The Power of the Crowd

While cleantech resonates with the ethos of many investors, companies in this innovative sector often require longer timeframes and higher capital costs to get to market. Crowdfunding provides one potential solution to this challenge by democratising access to finance, allowing companies to reach a wider pool of investors that can provide quicker and cheaper capital.

The UK is the world’s leading crowdfunding market, with London crowned as its global capital. The market has increased by a factor of 12 in the last 3 years (from £267 million in 2012 to £3.2 billion in 2015), with exceptional growth being experienced in equity crowdfunding (295 percent from 2014 to 2015) and donations (507 percent from 2014 to 2015)[1]. Additionally, the size of the UK market in 2015 is expected to be more than 5 times larger than the crowdfunding market volume projected for the rest of Europe[2].
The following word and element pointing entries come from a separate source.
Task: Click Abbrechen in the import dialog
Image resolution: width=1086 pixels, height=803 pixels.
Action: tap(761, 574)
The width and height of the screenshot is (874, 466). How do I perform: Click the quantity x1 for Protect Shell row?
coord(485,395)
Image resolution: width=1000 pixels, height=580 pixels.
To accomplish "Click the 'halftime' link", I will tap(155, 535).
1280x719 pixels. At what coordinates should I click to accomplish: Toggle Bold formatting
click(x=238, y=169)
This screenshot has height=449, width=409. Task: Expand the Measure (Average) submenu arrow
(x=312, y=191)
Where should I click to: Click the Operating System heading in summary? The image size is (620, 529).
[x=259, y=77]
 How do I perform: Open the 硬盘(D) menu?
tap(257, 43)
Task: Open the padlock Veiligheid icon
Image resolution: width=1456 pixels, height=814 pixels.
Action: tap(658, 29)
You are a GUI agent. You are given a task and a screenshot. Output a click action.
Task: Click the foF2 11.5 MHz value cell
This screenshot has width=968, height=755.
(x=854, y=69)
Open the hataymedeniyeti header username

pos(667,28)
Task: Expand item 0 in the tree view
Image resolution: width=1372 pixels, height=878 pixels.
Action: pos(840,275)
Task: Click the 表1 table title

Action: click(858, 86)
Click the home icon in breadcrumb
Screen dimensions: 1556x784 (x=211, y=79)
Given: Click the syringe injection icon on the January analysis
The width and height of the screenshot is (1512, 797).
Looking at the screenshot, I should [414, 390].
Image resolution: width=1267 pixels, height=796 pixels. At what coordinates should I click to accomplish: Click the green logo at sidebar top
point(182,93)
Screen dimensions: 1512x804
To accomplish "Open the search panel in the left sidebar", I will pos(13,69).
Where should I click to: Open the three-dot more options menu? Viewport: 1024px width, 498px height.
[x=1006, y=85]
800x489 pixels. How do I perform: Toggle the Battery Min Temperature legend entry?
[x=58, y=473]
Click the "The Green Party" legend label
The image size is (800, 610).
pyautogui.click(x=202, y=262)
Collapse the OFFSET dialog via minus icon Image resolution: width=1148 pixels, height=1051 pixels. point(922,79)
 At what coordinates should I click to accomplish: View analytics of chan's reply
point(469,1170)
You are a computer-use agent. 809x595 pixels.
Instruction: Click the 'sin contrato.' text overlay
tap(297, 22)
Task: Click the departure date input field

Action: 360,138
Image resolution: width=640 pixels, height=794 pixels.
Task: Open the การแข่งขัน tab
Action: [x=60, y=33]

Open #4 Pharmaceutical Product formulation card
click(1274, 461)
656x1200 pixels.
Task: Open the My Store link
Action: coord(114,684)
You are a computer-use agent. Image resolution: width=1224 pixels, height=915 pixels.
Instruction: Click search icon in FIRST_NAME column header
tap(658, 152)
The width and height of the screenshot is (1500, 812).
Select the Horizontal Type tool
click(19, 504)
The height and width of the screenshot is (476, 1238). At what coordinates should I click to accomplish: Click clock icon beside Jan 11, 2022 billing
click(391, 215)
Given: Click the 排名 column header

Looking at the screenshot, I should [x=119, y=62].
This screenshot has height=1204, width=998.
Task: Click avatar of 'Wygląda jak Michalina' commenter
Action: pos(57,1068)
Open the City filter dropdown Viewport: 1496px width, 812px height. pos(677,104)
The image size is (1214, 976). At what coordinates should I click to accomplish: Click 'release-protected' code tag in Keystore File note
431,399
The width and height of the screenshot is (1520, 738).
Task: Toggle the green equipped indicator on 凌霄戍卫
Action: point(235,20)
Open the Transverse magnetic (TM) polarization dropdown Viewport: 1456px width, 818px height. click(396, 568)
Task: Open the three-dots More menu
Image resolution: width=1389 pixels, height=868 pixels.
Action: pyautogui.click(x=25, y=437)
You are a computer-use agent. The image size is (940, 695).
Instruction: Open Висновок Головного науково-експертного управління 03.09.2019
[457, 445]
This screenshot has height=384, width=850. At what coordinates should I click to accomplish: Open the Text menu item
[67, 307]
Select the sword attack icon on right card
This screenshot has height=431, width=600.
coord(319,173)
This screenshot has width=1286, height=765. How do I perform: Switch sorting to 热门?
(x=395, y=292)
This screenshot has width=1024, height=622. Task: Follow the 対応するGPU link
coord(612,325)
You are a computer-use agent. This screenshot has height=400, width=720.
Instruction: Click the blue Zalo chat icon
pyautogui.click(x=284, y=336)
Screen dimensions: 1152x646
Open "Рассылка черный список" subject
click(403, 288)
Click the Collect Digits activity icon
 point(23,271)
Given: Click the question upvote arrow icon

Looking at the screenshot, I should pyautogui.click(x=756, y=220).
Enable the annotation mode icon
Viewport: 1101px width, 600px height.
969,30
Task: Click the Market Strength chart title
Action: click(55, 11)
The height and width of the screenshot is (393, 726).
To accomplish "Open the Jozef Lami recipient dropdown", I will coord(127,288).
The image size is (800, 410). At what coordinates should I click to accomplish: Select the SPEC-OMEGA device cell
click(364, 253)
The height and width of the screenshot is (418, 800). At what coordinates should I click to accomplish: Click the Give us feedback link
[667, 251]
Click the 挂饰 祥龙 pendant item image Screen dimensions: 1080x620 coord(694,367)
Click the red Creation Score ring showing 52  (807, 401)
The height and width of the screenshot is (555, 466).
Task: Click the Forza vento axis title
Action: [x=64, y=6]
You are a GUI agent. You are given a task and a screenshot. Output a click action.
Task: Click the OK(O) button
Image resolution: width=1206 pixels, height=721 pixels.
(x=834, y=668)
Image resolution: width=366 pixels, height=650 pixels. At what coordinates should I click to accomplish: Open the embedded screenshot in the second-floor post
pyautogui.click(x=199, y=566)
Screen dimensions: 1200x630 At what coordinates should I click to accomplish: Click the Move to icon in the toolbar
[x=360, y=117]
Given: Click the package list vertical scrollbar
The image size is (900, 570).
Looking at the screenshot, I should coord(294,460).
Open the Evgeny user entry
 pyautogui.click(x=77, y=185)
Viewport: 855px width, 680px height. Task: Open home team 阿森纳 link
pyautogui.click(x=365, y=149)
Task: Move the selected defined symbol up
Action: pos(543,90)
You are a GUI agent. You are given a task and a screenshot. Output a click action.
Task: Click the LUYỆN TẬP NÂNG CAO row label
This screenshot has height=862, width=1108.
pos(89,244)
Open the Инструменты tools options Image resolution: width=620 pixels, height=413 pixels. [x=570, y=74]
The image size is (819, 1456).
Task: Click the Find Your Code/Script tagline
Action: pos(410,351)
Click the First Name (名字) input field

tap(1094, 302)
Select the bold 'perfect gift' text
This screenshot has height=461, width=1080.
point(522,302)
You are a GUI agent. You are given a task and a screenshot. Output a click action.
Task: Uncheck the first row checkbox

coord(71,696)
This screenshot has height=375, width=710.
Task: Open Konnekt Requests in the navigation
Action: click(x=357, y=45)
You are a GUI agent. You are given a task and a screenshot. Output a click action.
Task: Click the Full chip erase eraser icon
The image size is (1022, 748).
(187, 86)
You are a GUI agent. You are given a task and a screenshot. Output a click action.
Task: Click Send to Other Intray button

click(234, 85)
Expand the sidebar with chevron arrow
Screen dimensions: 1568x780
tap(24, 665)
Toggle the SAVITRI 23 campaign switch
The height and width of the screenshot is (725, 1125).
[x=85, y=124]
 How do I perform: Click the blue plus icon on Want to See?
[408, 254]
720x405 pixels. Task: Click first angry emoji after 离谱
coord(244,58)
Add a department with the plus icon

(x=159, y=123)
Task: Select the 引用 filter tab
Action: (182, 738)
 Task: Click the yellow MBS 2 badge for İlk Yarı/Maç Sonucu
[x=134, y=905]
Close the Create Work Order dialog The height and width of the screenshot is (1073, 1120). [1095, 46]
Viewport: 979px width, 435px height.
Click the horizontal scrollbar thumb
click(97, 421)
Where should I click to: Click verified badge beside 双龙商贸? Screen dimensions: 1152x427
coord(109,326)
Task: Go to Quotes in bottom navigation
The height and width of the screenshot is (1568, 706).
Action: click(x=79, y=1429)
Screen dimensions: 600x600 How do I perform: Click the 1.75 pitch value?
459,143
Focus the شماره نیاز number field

Despite this incredible growth, the crowdfunding market is still in its infancy. In the UK, only 44 percent of SMEs were aware of alternative financing models and only 9 percent of them used crowdfunding to fundraise in 2014[3]. This is particularly true for the cleantech sector, which accounted for less than 6 percent of funding volumes globally in 2012, with a small percentage of this (only 5 percent) relating to equity funding[4].

This means that enormous potential remains for growth of crowdfunding for cleantech companies, and encouraging we are seeing small companies begin to seize that opportunity. From a recent Carbon Trust survey of around 200 cleantech ventures, only 2 percent had used crowdfunding to date, however 25 percent indicated their interest in seeking finance through a crowdfunding platform over the next 12 months. This nearly equates to the 33 percent considering raising funds from venture capital over the same period. We are not expecting crowdfunding to supplant venture capital or angel funding, but it does show that crowdfunding is a new and powerful funding tool, and it’s starting to make its mark.

There have been some successes. Cleantech crowdfunding has made headline news with E-Car Club (the UK's first entirely electric pay-per-use car club) being the first world equity crowdfunding exit: E-Car Club was sold to Europe Car[5] in 2015 offering more than three time returns for their Crowdcube investors.

Success in raising funds from “the crowd” relies on the ability to generate a positive buzz around an idea and being able to deliver on its potential. Cleantech ventures can harness the desire of the general public to invest in a sustainable and profitable future[6], and so are particularly suited to crowdfunding. Despite the inherent risks, as with any investment, there has never been a better time to use crowdfunding to start, or invest in, a cleantech business or project in the UK. 

[1] Pushing boundaries. The 2015 UK Alternative Finance Industry report. NESTA and Cambridge University.

[2] Alternative Finance report, E&Y and Cambridge University

[3] Understanding Alternative Finance. The UK Alternative Finance Industry report 2014. NESTA and Cambridge University.

[4] The crowdfunding industry report. 2013. Massolution   


[6] When looking at the motivations for investing in crowdfunding, investors in debt–based securities indicated as “important” or “very important” factors the opportunity to back green/renewable energy products (92%) and to make a positive social impact (86%); and investors in equity crowdfunding indicated as “important” or “very important” the opportunity of doing social or environmental good (46%). Source: Understanding Alternative Finance. The UK Alternative Finance Industry report 2014.